> **WHAT YOU SHOULD DO**:
Look through the records and copy each line that has "will" in it.

> **INFORMATION SUPPLIED**:
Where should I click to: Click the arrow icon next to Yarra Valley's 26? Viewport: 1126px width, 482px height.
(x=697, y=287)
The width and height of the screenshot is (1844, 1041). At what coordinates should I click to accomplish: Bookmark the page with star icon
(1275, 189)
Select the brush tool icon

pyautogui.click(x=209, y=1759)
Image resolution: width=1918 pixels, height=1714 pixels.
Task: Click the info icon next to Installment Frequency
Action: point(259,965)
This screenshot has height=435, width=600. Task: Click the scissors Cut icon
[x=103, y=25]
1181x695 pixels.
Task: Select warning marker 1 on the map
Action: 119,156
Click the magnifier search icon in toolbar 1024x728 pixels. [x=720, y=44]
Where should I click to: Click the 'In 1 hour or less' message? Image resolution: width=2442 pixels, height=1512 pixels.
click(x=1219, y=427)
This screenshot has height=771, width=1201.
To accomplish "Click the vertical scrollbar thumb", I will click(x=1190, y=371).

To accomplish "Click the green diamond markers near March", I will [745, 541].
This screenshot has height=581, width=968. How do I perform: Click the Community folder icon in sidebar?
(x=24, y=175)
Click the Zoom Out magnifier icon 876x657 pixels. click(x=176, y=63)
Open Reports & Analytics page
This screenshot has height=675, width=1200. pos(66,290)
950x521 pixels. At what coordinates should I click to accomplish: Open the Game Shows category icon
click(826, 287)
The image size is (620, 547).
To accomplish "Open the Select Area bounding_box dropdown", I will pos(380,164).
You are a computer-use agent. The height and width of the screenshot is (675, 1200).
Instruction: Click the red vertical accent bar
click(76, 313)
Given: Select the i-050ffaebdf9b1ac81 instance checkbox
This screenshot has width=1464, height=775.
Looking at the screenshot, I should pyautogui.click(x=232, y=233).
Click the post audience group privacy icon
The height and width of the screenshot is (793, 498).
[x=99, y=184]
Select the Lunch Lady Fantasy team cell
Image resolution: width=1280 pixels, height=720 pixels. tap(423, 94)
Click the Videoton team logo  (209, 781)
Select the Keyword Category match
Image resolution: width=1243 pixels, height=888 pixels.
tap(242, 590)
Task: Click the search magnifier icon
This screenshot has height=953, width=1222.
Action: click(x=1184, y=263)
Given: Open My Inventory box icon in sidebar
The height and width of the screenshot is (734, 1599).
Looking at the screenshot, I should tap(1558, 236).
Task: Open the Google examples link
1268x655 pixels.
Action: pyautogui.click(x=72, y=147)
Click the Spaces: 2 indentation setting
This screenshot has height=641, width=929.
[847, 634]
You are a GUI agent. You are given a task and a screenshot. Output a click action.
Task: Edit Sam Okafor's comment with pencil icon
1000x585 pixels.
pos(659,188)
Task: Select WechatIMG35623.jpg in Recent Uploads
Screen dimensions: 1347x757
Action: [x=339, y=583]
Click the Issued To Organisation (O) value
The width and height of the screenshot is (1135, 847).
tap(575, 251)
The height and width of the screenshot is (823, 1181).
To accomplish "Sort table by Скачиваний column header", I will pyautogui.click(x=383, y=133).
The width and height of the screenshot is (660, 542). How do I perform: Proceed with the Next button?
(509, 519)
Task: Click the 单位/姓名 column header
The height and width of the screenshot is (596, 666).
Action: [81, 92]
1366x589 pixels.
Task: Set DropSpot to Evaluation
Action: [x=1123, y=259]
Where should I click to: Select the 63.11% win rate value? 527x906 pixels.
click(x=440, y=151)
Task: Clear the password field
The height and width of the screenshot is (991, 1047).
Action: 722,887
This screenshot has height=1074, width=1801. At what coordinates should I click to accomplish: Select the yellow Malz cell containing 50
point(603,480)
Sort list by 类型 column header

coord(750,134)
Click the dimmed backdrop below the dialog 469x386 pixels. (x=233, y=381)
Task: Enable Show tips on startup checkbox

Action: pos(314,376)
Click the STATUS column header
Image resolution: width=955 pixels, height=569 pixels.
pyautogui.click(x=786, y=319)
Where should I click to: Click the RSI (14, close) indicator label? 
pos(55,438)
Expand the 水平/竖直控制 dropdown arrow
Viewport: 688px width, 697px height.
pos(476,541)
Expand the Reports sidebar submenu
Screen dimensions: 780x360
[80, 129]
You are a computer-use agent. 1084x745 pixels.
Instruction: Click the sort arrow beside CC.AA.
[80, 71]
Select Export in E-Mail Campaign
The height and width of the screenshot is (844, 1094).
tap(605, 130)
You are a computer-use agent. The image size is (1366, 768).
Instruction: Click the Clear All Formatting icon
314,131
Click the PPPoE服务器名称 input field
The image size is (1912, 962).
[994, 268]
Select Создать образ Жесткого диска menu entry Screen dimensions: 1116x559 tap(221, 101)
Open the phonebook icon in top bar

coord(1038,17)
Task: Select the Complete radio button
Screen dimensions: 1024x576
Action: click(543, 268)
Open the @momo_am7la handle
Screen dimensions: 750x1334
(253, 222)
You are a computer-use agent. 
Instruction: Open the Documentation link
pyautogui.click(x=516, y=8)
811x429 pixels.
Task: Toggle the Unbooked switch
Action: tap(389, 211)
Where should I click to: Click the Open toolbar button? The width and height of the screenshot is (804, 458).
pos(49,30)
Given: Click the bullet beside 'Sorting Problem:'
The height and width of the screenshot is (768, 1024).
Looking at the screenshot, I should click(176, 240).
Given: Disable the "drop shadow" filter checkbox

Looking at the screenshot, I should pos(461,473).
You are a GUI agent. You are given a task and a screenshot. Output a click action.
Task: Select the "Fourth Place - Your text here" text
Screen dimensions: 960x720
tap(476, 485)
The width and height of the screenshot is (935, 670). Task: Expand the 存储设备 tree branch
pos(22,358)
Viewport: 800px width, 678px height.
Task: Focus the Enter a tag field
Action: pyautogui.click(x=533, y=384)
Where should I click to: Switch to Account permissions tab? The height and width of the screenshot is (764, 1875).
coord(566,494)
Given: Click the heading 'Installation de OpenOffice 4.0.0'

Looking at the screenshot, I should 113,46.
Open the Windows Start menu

> **SOLUTION**:
To accomplish "Click the vertical scrollbar thumb", I will click(x=1190, y=371).
To accomplish "Click the green diamond markers near March", I will [745, 541].
To accomplish "Open the Select Area bounding_box dropdown", I will pos(380,164).
To accomplish "Sort table by Скачиваний column header", I will pyautogui.click(x=383, y=133).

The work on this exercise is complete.